When he graduated, most of his classmates were angling for interviews at Kellogg’s, Nestlé, or General Mills. Pat’s love of fun over studying, didn’t open those doors easily. What opened instead was a nudge or two from Bill Knapp’s CEO Jerry Hill, and an offer to take a newly created buyer’s position at the company’s headquarters in Battle Creek, Michigan. He took it. “I thought, that sounds like fun.” He was right.

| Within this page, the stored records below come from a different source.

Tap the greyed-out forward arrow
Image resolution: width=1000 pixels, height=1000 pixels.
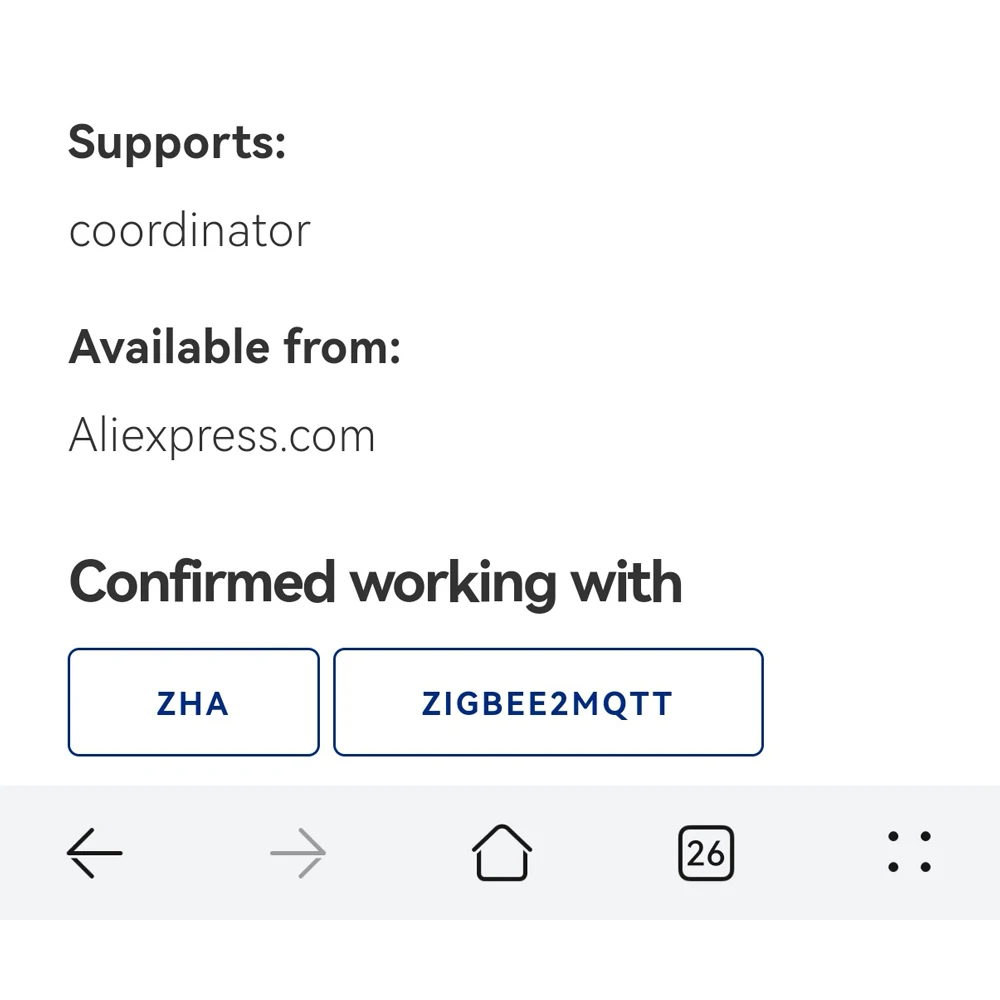click(298, 853)
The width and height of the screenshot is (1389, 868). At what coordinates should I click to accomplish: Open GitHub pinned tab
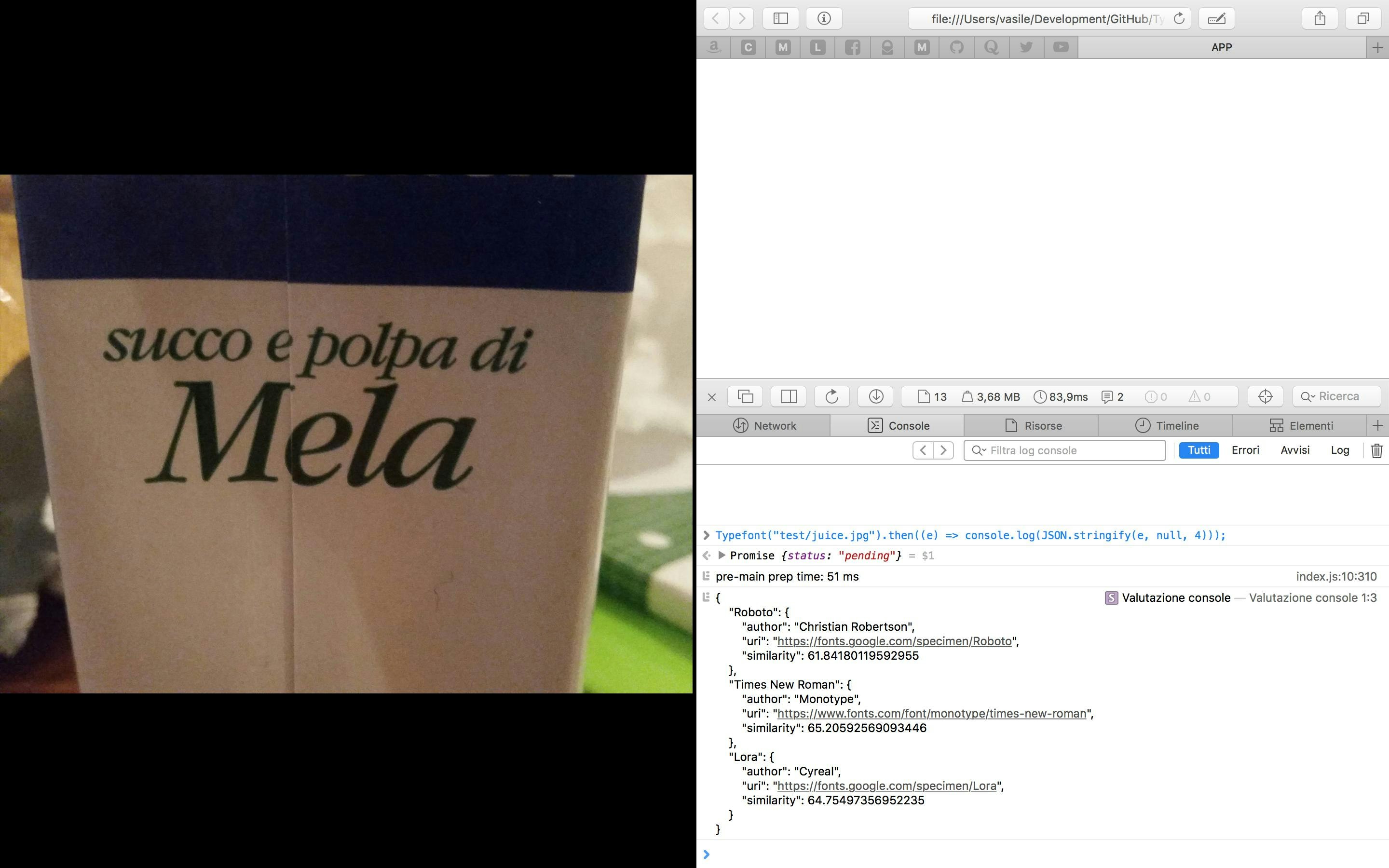pos(957,47)
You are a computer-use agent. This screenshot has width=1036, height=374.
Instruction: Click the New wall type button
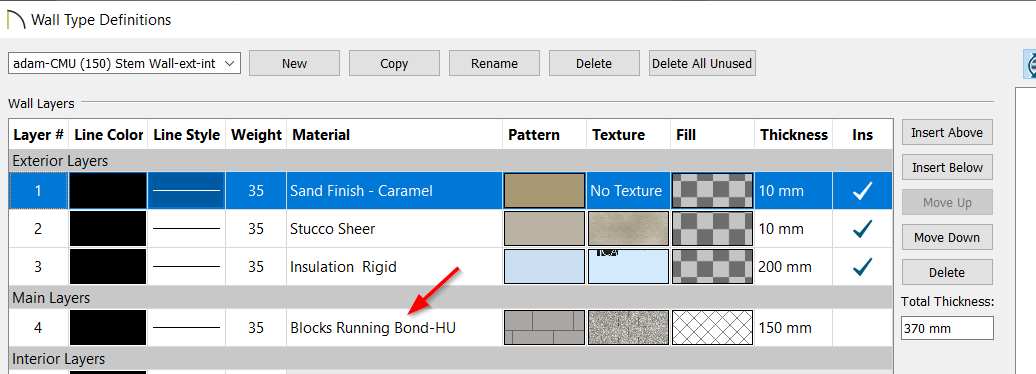coord(294,63)

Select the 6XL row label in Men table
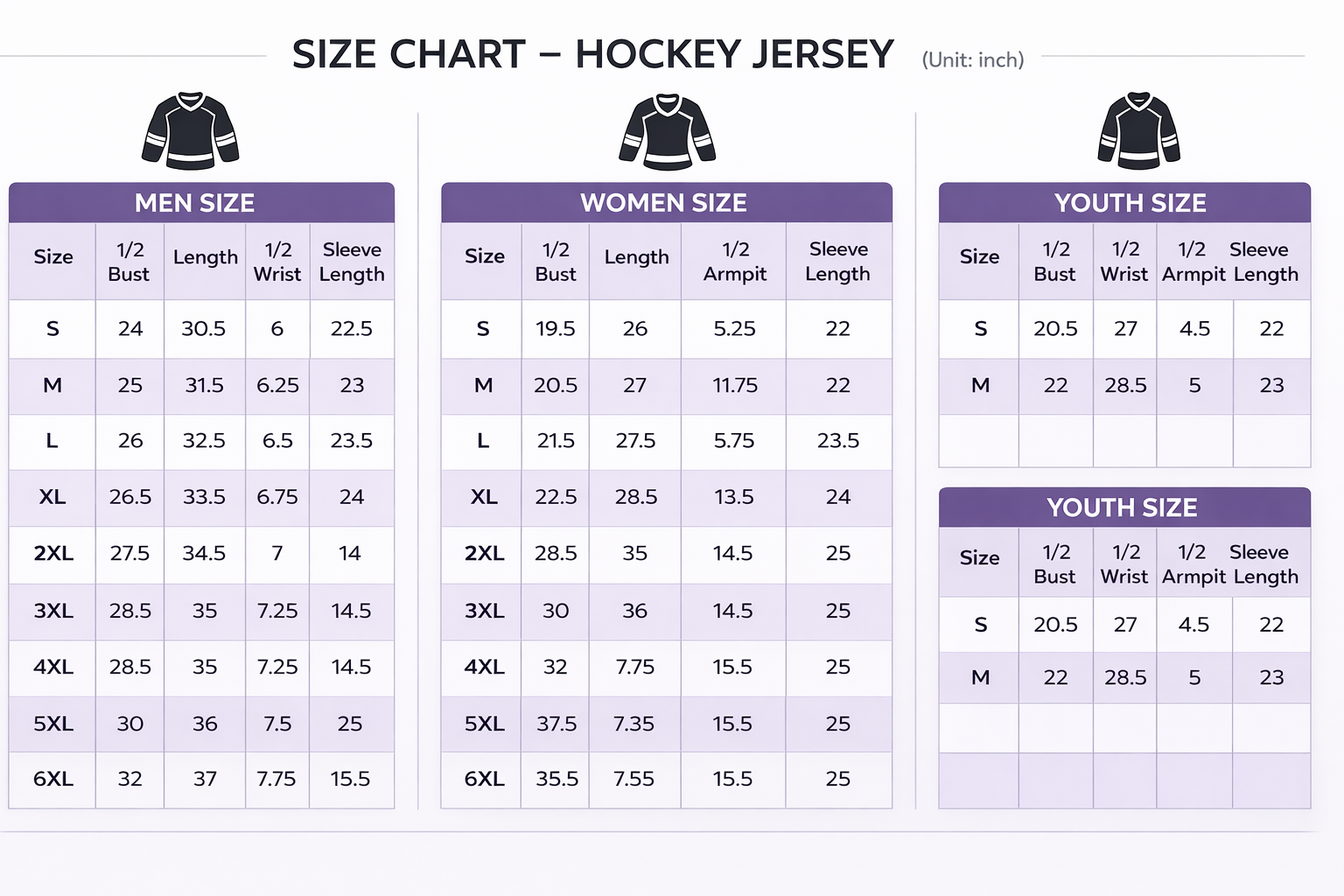(53, 779)
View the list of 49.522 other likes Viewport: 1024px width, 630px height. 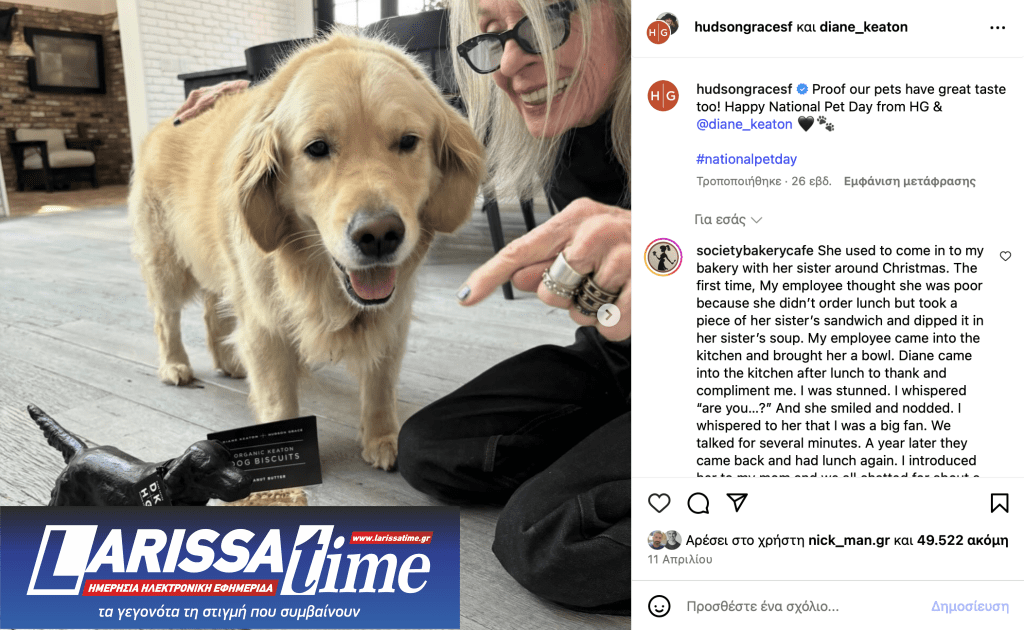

He started buying guest checks, cake boxes and corrugated packaging — the stuff a new buyer could not mess up — and within a few years was director of purchasing for the entire chain, also overseeing logistic functions at two distribution commissaries that manufactured products from scratch and delivered to restaurants daily. It was an unusual combination of responsibilities, but it gave him a foundation that almost no one else in his generation had: deep restaurant operations experience fused with purchasing, supply chain, and distribution. He built and was part of a solid team, with members progressing on to senior roles in purchasing at Whataburger, Zaxby’s, Popeye’s, Perrigo, and Gordon Food Service.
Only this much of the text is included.